Data extracted from a collection:

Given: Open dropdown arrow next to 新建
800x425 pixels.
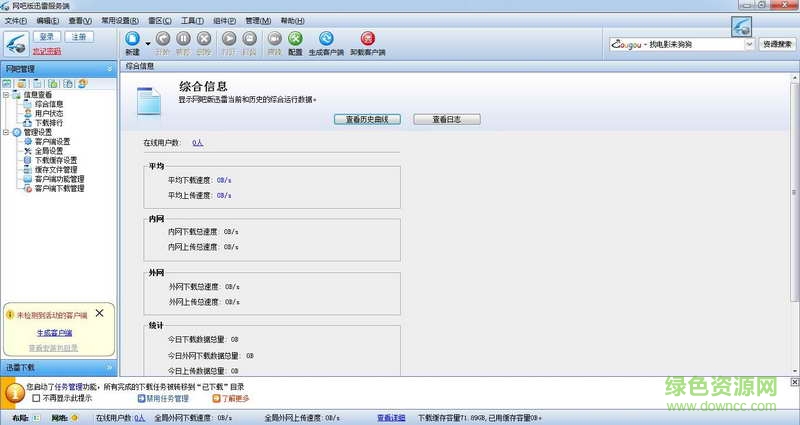Looking at the screenshot, I should pos(148,43).
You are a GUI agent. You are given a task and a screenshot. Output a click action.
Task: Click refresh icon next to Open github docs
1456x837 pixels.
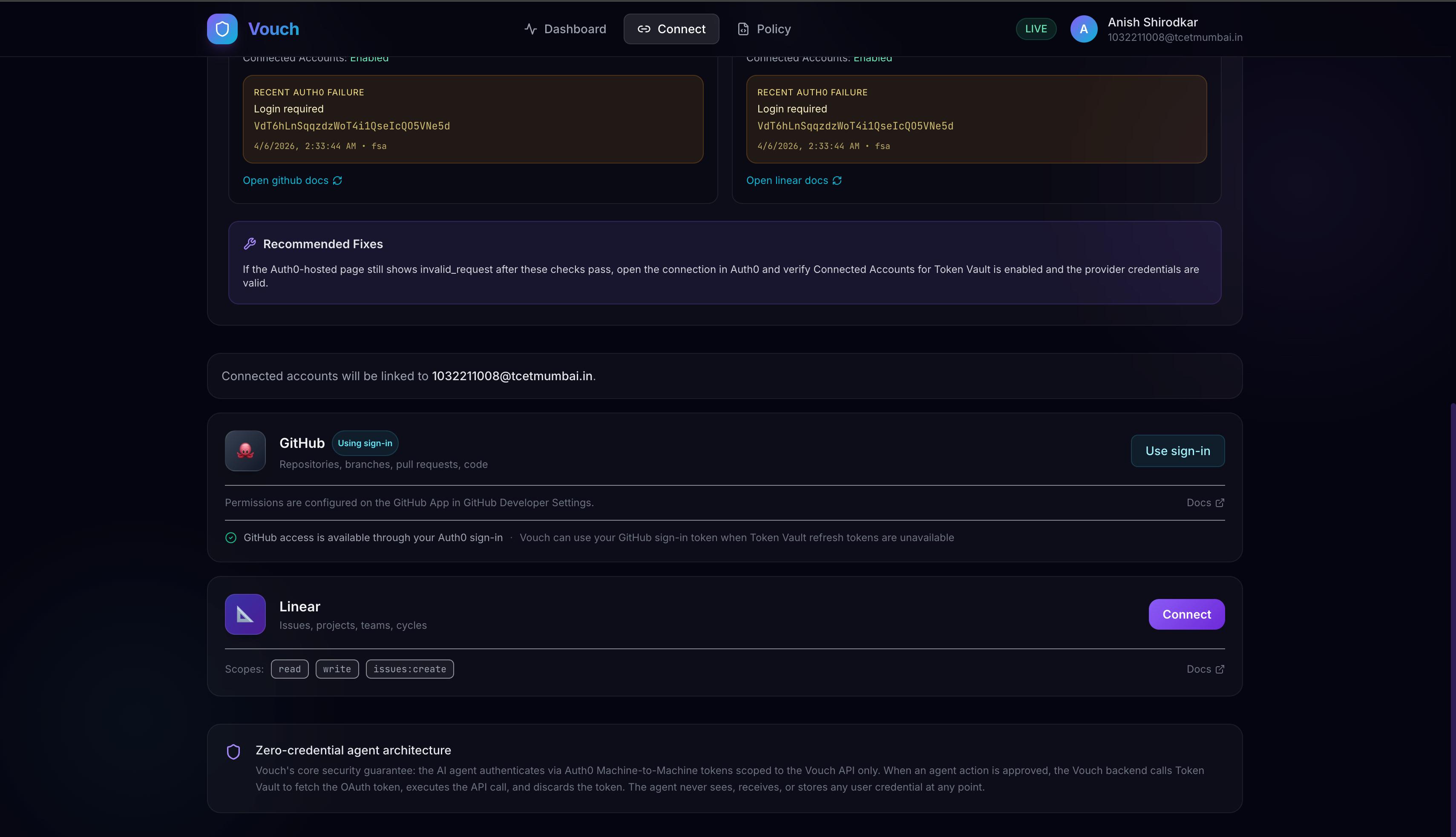point(337,181)
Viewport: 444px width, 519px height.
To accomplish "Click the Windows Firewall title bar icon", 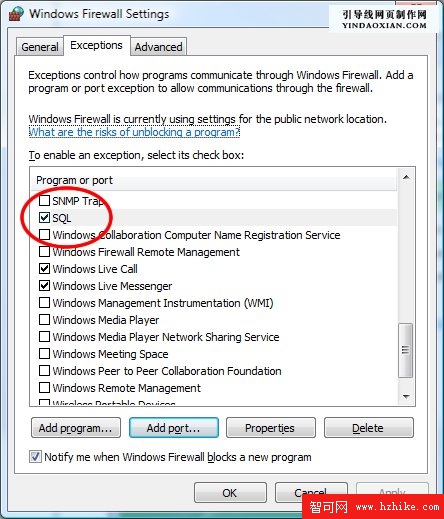I will click(x=16, y=13).
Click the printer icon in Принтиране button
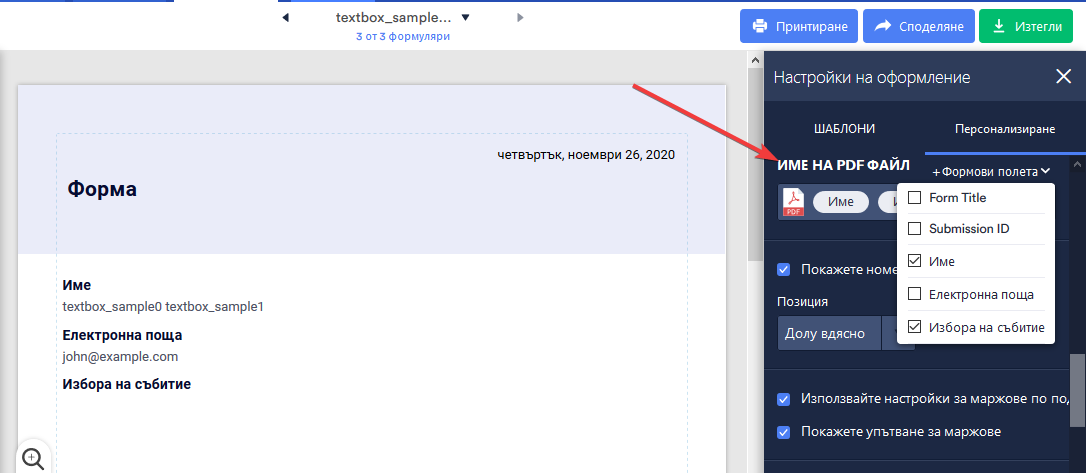 click(x=760, y=27)
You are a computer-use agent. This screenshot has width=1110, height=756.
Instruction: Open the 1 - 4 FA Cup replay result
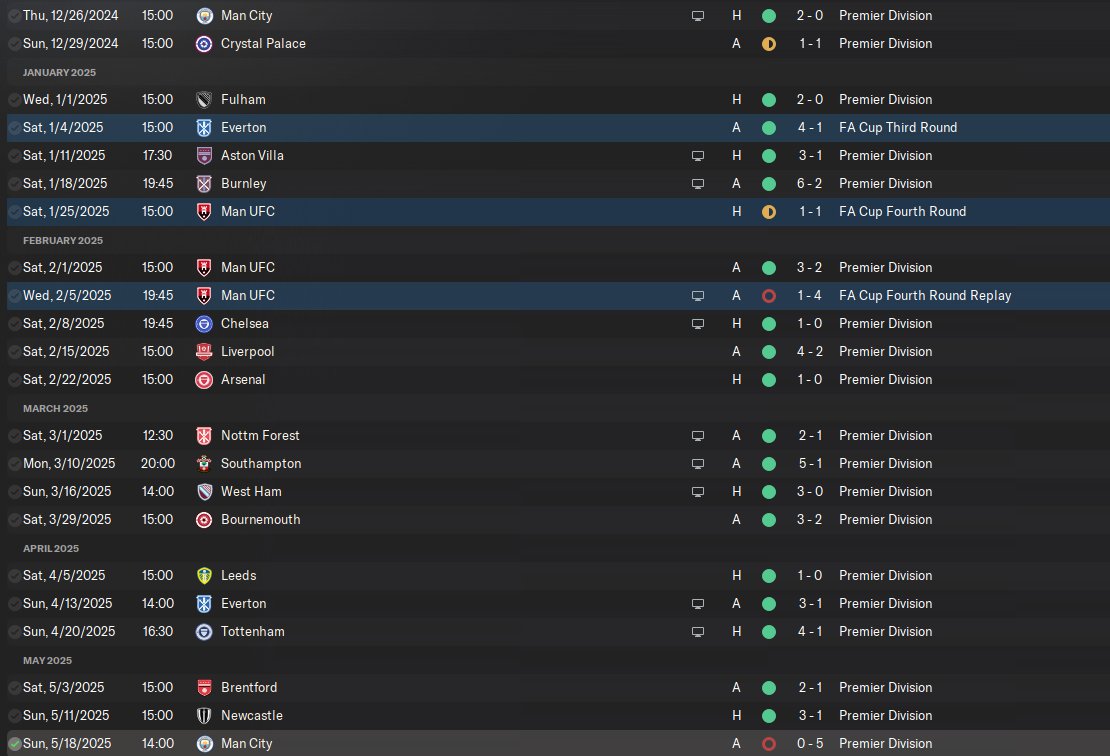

Task statement | Which lines of the items above contain the string "agent"? Pick out each one and copy it, treating uppercase and lowercase as different.

Full response |
You are a GUI agent. You are given a task and a screenshot. Output a click action.
You are a computer-use agent. This screenshot has width=1110, height=756.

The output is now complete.